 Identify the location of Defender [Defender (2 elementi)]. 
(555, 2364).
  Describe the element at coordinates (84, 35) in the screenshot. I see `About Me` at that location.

---

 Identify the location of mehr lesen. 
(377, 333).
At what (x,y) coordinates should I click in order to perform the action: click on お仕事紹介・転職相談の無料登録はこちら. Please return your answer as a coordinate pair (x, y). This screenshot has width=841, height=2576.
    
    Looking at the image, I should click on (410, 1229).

• **What is asked**: Express the entries from the line containing "Identify the location of Defender" through the line containing "Describe the element" as a Markdown table with the columns Row and Line, numbering each row and omitting blank lines.

• **Exercise response**:
| Row | Line |
|---|---|
| 1 |  Identify the location of Defender [Defender (2 elementi)].  |
| 2 | (555, 2364). |
| 3 |   Describe the element at coordinates (84, 35) in the screenshot. I see `About Me` at that location. |